##### Metin

Meclisin dili ve sesi!..
Meclisin sesi gür çıkmalıdır.
Ama, dili de yumuşak olmalıdır!
Ki, o meclis Mersin için bir şeyler yapabilsin.
Peki ya Büyükşehir Meclisi’nde ses nasıl?
Her kafadan bir ses.
“Yurttan Sesler Korosu” gibi desen, değil…
Nota bilen de yok gibi zaten.
Uyum, tek ses hak getire!
Sonuç: koca bir KARMAŞA!..
Bundan kim kazançlı çıkar?
Kimse.
Kim kaybeder?
Herkes…
En çok da MERSİN ve MERSİNLİ…
Kentlerin yaşanabilir olması için belediye yatırımları oldukça önemli.
Yatırım yapabilmek için de para gerekli.
Para için de Meclisten yetki.
Tabi ki doğru yatırımlar önemli.
Ancak, Mersin Büyükşehir Meclisi’nde her kafadan bir ses çıkıyor.
Bremen Mızıkacıları gibi.
Aynı partinin meclis üyeleri bile uyumlu değil.

##########
##### Verilen Bilgiler

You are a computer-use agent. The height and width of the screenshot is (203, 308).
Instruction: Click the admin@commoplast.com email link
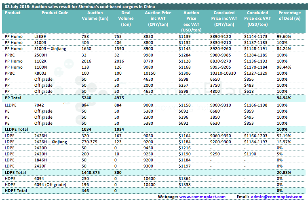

##########

Çalışma Görevleri |
**a)** Mersin Büyükşehir Meclisi yazısında "Kentlerin yaşanabilir olması için" diye başlayıp "Aynı partinin meclis üyeleri bile uyumlu değil." diye biten bölüm, ana bilgileri korunarak madde madde nasıl özetlenir?
**b)** Mersin Büyükşehir Meclisi yazısını son cümlesinden sonra sürdürebilir misiniz?

Beklenen Yanıtlar |
**a)**
- Kentlerin yaşanabilir olması için belediye yatırımları önemlidir; doğru yatırımlar yapılmalıdır.
- Yatırım için para, para için de Meclisten yetki gerekir.
- Mersin Büyükşehir Meclisi'nde ise Bremen Mızıkacıları gibi her kafadan bir ses çıkıyor.
- Aynı partinin meclis üyeleri bile uyum içinde değil.

**b)**
Ortaya çıkan sonuç ise Mersin adına tek kelimeyle REZALET!
Kendilerini dosta düşmana güldürüyorlar.
Meclisin sesi dedik ya dili de çok önemli!
Aynı dili kullanan çok az.
Mecliste kadrolu konuşmacılar var.
En başta MHP’li Mehmet Topkara geliyor.
Susturabilene aşk olsun.
Arkasından da yine MHP’li Mahmut Tat.
Geçmişin hızlılarından olduğu için yiğitçe(!) konuşuyor.
Haklı haksız fark etmiyor.
Ne de olsa Ağır Abi…
AKP Grubu adına ise İsmail Yerlikaya ve Zafer Şahin Erturan liste başı.
HDP’den Ali Hocayı unutmamak gerek.
Ya CHP?
Üç-beş konuşan var.
Ali Uyan ve Zekeriya Özgür gibi.
Onlar da ancak kendi konularıyla ilgili laf ediyor.
Sırf “konuşmuş olmak içinmiş” gibi…
Tabii ki bir işe yaramıyor.
Mustafa Gültak Başkan ise haklı çıkmak için sürekli telefon trafiği ile destek alıyor.
Abdullah Özyiğit her zaman olduğu gibi derleyip toparlama işinde.
Neşet Tarhan az konuşuyor ama öz konuşuyor.
Afşın Atsız Yılmaz ise heyecanının kurbanı!
Başkan Vahap Seçer’e gelince:
İlk zamanlara göre daha sakin.
Ama, bam teline bastılar mı kopuyor.
Durdurabilene aşk olsun!
Saksı gibi oturanlar mı?
Boş verin onları.
Varlıkları ile yoklukları belli değil.
“Kaldır-İndirci” onlar!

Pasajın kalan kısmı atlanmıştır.